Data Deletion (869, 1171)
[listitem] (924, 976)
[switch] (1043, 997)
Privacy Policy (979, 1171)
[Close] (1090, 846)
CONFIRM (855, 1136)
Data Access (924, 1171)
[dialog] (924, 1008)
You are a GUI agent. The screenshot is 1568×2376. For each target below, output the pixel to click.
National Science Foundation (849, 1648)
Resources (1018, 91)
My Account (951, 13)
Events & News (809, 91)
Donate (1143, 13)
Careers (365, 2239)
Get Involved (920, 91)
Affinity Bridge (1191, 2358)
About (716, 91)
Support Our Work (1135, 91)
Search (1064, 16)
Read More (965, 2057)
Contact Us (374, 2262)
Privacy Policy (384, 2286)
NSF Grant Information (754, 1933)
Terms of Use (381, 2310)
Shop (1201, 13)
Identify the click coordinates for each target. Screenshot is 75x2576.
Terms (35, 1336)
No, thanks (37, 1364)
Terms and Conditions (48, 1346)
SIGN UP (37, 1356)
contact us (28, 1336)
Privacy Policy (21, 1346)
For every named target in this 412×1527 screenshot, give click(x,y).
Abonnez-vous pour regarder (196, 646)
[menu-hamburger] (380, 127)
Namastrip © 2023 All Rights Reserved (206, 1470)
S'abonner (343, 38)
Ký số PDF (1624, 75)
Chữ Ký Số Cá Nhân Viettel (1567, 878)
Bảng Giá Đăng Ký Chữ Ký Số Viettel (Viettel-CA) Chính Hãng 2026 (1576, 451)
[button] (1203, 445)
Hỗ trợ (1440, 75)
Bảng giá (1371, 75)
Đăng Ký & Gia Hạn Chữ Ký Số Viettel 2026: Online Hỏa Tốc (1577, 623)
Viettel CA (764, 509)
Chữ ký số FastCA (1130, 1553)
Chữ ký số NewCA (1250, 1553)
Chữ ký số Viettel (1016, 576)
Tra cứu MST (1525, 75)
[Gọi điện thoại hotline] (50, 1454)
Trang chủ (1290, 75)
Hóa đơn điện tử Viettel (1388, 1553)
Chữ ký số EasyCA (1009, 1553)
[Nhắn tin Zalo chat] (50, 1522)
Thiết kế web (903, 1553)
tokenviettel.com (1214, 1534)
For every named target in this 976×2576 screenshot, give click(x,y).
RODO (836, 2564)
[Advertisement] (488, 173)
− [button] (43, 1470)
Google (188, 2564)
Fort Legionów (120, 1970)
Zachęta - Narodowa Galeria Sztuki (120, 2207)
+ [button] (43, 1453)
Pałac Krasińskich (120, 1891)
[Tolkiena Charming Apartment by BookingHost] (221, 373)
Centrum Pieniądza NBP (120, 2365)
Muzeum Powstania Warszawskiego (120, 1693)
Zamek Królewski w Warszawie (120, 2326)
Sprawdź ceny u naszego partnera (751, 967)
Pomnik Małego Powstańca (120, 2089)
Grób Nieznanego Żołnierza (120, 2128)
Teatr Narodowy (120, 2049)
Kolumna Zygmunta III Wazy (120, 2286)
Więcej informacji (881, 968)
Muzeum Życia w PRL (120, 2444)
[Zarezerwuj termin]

____________

*Work instruction*. Would you please give the number of lines in the data above that contain the string "Terms"? Reply with that number only.

*Written answer*. 3